### Activity
Show every line below where "click" can be found.

BEGIN Records to use

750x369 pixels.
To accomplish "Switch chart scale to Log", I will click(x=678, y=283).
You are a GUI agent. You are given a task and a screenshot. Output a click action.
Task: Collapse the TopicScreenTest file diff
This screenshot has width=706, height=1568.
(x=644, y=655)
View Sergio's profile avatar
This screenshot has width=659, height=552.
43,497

END Records to use

### Task answer
To accomplish "Switch chart scale to Log", I will click(x=678, y=283).
You are a GUI agent. You are given a task and a screenshot. Output a click action.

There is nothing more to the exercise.